On Monday, I wrote about what to expect from Syracuse basketball’s projected starters this season. That group included Joe Girard III, Buddy Boeheim, Quincy Guerrier, Marek Dolezaj and Bourama Sidibe.
With as many as 13 players possibly in line to receive minutes, this could be one of coach Jim Boeheim’s deeper teams. However, it seems like that is said every year and Boeheim finds his 7-9 guys he trusts and plays no more than that.
In fact, only once in the last 20 years has a Syracuse basketball team had 10 players that averaged at least 10 minutes per game.
Here’s what to expect from each one of those bench players:
Alan Griffin. It’s possible the best option for Syracuse’s sixth man is a guy who may not even suit up for them next season. Griffin, a transfer from Illinois, has applied for a waiver to play next season. With so much in flux due to COVID-19, the NCAA has yet to decide whether some (or all) transfers will be allowed to play immediately or if they will have to sit out the customary season for changing schools.
But, if Griffin is allowed to trade in his Illini orange for Syracuse orange and play, he would be the best option coming off Boeheim’s bench. In just 18 minutes per game coming off the bench last season, Griffin (no relation to Syracuse assistant coach Allen Griffin) scored nearly nine points per game and shot 41 percent from 3-point range. While he probably is not capable of filling the scoring void left by Hughes, what Hughes did in his first season with Syracuse after transferring from East Carolina (13.7 points per game) may be the blueprint for what the Orange will look for from Griffin.
Kadary Richmond. The first of the incoming freshman on this list is Richmond, a 6-foot-5 guard who routinely shows up on national Top 100 recruiting lists. Richmond has good size for a combo guard and is supposed to bring some scoring and playmaking to Syracuse this season. If he shows he can handle some point guard duties, he will see some increased playing time in his first season.

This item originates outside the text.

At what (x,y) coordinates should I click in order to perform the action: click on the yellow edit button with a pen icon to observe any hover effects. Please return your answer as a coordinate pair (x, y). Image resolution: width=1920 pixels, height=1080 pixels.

Woody Newton. Newton was the first freshman to commit to Syracuse. Tell me if you have heard this about a Syracuse recruit before: 6-foot-9, athletic, can shoot, rebound and needs to fill out physically. The likes of Hakim Warrick, Damone Brown, Chris McCullough and others come to mind immediately. He should be in the rotation to compete for minutes at the bottom of the 2-3 zone and somebody who can try and do some damage at the rim offensively.
Frank Anselem. The newest incoming freshman to join Syracuse, Anselem re-classified just last week and decided central New York was the place for him to be. If Newton reminds Syracuse fans of Warrick and Brown, Anselem will remind folks of Rakeem Christmas. At 6-foot-10 and 220 pounds, Anselem certainly has a body to compete right away. He could see minutes at both power forward and center. Anselem projects to be more ready as a defender and rim runner. But, his offensive game is not empty by any means.
Jesse Edwards. Edwards probably is the cutoff point between guys who will probably see significant minutes for Syracuse this season and those that will not. Had Anselem not joined recently, Edwards would be in position to be a backup center as a long defender and rim runner himself.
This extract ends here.